Niloofar Sarlati co-translated Mary Warner Marien’s Photography: A Cultural History from English into Persian; the book was published by Herfe-Nevisandeh early this year in Iran. She presented a paper entitled “Sovereign Gifts” in the seminar “Poetics of Sovereignty” at the ACLA and will be presenting another part of her book project on colonial law, bribery, and gifts at the Council for European Studies (CES) conference in June. She will also participate in Global Publishing and the Making of Literary Worlds Conference at Princeton this summer. Niloofar’s course, “Circulating Worlds” (CL 422), was awarded funding from Arts at Michigan’s Course Connections, which allowed her to invite two visual artists and an award-wining film director to her class.

Anton Shammas is working on a current project, entitled “Blind Spots and Other Essays on Translation.”

William Stroebel's article on a Karamanli refugee ballad came out in the most recent issue of PMLA. He designed and co-taught with Ana Popovic an iteration of CL 322 called "Translation and Migration" that incorporated units such as interpreting for asylum seekers and refugees, crowd-sourced journalism in war zones (airwars.org), ethnographic translation and public-facing service translation, children's picture books, and film subtitling, among others. He was invited to give a guest lecture, "Translating Islamic Piety with Greek Aljamiado" at Princeton University, for their Program in Translation and Intercultural Communication (October 2020). Will and his family moved across the country in the middle of a pandemic and have survived a year of remote learning with a new elementary school that his older son Orpheus just managed to set foot in for the first time a couple weeks ago.

Antoine Traisnel's book, Capture: American Pursuits and the Making of a New Animal Condition, was published in September 2020 by the University of Minnesota Press. Antoine published an essay on Thoreau's garden politics for a volume on Thoreau and Vegetal Thought and an op-ed on France's fear of American theory in the Chronicle of Higher Education. He also gave a series of virtual book talks at Columbia, UNC, Université Paris 3, and Uppsala University, and presented new work at MLA.

Ruth Tsoffar participated in three events around her book, Life in Citations: Biblical Narratives and Contemporary Hebrew Culture. The first event was at the 48th Meeting of the Israeli Anthropological Association. The second event was held at the Berkeley Center for Jewish Studies, UC Berkeley and the third event was in The Stroum Center for Jewish Studies, University of Washington. Ruth also gave a lecture, “A Crisis of Education: Israel and Palestine,” as part of a lecture series to Leaders of Jewish Organizations at Hillel on Feb. 3, 2021 (Zoom, Ann Arbor).

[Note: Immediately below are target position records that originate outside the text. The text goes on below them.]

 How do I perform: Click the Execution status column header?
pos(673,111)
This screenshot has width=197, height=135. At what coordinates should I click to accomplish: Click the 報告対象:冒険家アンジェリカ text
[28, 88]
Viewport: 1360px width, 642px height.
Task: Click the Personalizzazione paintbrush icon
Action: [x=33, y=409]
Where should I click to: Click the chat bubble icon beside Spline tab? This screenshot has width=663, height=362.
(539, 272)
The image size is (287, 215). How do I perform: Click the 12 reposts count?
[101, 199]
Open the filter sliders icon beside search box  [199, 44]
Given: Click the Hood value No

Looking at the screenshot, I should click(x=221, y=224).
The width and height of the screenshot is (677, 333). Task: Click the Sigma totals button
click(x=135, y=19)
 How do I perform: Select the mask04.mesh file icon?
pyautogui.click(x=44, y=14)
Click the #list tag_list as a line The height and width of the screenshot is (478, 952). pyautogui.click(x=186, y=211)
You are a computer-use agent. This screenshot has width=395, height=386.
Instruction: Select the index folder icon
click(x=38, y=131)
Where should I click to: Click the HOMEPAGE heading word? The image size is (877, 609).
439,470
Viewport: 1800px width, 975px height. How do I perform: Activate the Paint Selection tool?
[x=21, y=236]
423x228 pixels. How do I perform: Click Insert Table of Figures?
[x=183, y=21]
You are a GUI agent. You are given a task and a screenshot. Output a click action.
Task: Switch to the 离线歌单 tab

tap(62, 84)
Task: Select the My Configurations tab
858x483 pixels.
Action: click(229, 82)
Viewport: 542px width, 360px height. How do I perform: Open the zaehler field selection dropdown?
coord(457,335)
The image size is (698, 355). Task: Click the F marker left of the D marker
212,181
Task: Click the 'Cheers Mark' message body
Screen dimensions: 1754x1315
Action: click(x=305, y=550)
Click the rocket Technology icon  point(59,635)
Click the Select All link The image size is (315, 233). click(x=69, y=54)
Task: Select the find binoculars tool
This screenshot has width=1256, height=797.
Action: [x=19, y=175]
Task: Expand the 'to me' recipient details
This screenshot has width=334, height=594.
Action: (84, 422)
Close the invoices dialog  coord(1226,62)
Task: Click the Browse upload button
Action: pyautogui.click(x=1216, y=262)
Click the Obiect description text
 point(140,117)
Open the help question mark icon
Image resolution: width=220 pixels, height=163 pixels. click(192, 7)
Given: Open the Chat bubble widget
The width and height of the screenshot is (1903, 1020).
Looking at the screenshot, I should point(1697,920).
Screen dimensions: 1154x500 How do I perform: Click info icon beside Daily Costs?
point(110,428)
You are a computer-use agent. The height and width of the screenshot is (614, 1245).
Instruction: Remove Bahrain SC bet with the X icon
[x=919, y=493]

Silke Weineck's book, City of Champions: A History of Triumph and Defeat in Detroit (co-authored in 2020 with Stefan Szymanski) appeared with The New Press in Fall of 2020, and they have been presenting it at Literati, various public libraries in the area, the Eisenberg Institute, the Detroit Historical Society, and the Detroit Center. The book won a Michigan Notable Book Award from the Michigan State Library. Silke chaired CompLit's first ever MICHHERS group in Summer 2020, served as translation advisor in CompLit, published an opinion piece in the Chronicle for Higher Education arguing that the only ethical austery measures taken at universities need to "chop from the top," presented at the GSA, the ACLA, and NASSH (National Association for the Study of Sports History), took the lead in satirically renaming Weiser Hall the "Weiser Center for Voter Suppression, Witch Burning, and Political Assassination," and learned how to photograph birds in flight.